**DIRECTIONS:**
For the entries below, print exactly the lines between the line holding "Наука (241, 154)" and the line holding "Екологія (392, 154)", inclusive, and nothing else.
==== RECORDS FOR THE EXERCISE
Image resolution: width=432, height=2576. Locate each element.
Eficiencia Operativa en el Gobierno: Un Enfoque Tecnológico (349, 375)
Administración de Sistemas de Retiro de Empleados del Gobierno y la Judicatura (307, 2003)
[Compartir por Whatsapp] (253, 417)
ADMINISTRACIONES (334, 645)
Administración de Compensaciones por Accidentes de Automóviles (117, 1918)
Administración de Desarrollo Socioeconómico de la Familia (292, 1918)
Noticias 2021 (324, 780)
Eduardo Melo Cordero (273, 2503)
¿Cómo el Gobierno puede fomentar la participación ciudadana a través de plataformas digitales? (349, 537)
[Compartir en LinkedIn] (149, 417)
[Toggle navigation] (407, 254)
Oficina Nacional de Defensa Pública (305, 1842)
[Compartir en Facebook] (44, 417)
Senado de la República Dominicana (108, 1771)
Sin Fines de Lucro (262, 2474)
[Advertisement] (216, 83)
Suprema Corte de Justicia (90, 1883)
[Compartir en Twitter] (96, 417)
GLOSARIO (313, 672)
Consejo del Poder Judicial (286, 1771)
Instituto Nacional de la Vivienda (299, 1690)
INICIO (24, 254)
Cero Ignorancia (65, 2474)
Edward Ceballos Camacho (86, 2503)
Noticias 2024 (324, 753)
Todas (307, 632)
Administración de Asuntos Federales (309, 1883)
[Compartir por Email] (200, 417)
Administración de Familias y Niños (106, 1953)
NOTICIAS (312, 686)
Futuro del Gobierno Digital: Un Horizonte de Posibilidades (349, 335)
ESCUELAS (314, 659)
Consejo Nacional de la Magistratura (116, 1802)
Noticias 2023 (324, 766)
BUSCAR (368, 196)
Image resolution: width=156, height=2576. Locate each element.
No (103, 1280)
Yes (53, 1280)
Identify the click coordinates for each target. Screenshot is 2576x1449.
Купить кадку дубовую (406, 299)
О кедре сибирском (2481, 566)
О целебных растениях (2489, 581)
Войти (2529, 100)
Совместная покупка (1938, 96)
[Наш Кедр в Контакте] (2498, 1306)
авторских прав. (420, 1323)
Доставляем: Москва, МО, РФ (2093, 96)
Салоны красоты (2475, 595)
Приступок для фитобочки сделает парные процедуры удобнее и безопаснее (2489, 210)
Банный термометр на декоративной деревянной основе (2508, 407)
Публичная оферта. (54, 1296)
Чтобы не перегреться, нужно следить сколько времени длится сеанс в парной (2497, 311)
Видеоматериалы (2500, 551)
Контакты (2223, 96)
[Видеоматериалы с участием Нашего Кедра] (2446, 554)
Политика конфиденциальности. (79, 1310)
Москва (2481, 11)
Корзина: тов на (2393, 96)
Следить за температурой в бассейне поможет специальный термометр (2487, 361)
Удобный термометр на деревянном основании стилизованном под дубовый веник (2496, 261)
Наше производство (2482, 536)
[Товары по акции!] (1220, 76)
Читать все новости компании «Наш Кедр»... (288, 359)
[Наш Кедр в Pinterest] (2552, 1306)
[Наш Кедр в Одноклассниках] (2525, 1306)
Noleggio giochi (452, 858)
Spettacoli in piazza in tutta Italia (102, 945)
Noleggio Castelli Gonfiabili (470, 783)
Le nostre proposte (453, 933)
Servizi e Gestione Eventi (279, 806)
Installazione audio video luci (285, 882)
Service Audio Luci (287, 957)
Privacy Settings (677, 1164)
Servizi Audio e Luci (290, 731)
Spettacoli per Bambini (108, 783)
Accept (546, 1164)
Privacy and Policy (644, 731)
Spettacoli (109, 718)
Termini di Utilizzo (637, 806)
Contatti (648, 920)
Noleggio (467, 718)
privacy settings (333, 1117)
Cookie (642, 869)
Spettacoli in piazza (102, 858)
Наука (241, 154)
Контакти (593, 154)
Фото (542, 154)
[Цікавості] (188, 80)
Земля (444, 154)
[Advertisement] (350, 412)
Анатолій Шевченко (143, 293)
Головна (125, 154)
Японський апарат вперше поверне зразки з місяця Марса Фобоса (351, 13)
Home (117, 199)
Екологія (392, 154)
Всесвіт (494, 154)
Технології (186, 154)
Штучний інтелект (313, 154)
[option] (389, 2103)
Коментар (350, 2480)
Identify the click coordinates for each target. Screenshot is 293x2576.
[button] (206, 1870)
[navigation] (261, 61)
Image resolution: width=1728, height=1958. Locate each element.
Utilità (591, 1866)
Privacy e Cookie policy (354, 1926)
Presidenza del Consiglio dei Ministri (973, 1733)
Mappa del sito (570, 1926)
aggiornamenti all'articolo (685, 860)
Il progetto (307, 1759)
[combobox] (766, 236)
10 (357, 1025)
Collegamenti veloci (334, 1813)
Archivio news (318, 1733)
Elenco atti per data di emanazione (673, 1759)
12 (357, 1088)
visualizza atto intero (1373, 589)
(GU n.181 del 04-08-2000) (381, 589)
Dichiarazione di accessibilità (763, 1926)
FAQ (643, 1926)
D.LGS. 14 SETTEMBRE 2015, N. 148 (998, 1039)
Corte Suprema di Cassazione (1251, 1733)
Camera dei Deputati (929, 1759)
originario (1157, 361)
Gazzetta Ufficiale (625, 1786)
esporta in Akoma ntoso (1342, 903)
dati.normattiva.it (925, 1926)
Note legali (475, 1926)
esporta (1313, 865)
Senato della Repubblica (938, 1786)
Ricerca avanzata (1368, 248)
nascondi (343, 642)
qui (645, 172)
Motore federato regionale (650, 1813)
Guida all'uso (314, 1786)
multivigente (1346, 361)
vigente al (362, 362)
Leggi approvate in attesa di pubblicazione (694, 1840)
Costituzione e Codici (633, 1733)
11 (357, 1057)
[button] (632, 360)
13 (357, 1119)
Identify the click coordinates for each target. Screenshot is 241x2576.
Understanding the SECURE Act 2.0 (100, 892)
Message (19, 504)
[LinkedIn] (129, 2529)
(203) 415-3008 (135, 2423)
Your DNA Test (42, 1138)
========
**SOLUTION FOR THIS EXERCISE:**
Наука (241, 154)
Контакти (593, 154)
Фото (542, 154)
[Цікавості] (188, 80)
Земля (444, 154)
[Advertisement] (350, 412)
Анатолій Шевченко (143, 293)
Головна (125, 154)
Японський апарат вперше поверне зразки з місяця Марса Фобоса (351, 13)
Home (117, 199)
Екологія (392, 154)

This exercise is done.